- _Work request_:
Please return everything from "Roguelikes tend to" down to "and punishing hubris." in the passage on Bunker Punks, copied word for word.

- _Extract_:

<<<<

Roguelikes tend to fall into two categories when it comes to challenge: One in which the game does its best to stomp your face into the ground, and the other in which the game becomes laughably easy once you have a certain build or certain items. Bunker Punks however taps into the Spelunky school of thought in that the game can be easy to breeze through if you have the skill and focus, but the moment you slack off or get careless does the game commences the stomping of your face. It’s a refreshing change for a roguelike to neither be too hard nor too easy, rewarding confident play and punishing hubris.

>>>>

- _Supplied data_:
<<<<

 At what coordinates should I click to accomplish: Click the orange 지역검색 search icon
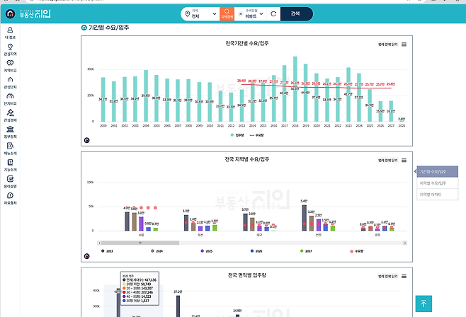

>>>>

- _Response area_:
Roguelikes tend to fall into two categories when it comes to challenge: One in which the game does its best to stomp your face into the ground, and the other in which the game becomes laughably easy once you have a certain build or certain items. Bunker Punks however taps into the Spelunky school of thought in that the game can be easy to breeze through if you have the skill and focus, but the moment you slack off or get careless does the game commences the stomping of your face. It’s a refreshing change for a roguelike to neither be too hard nor too easy, rewarding confident play and punishing hubris.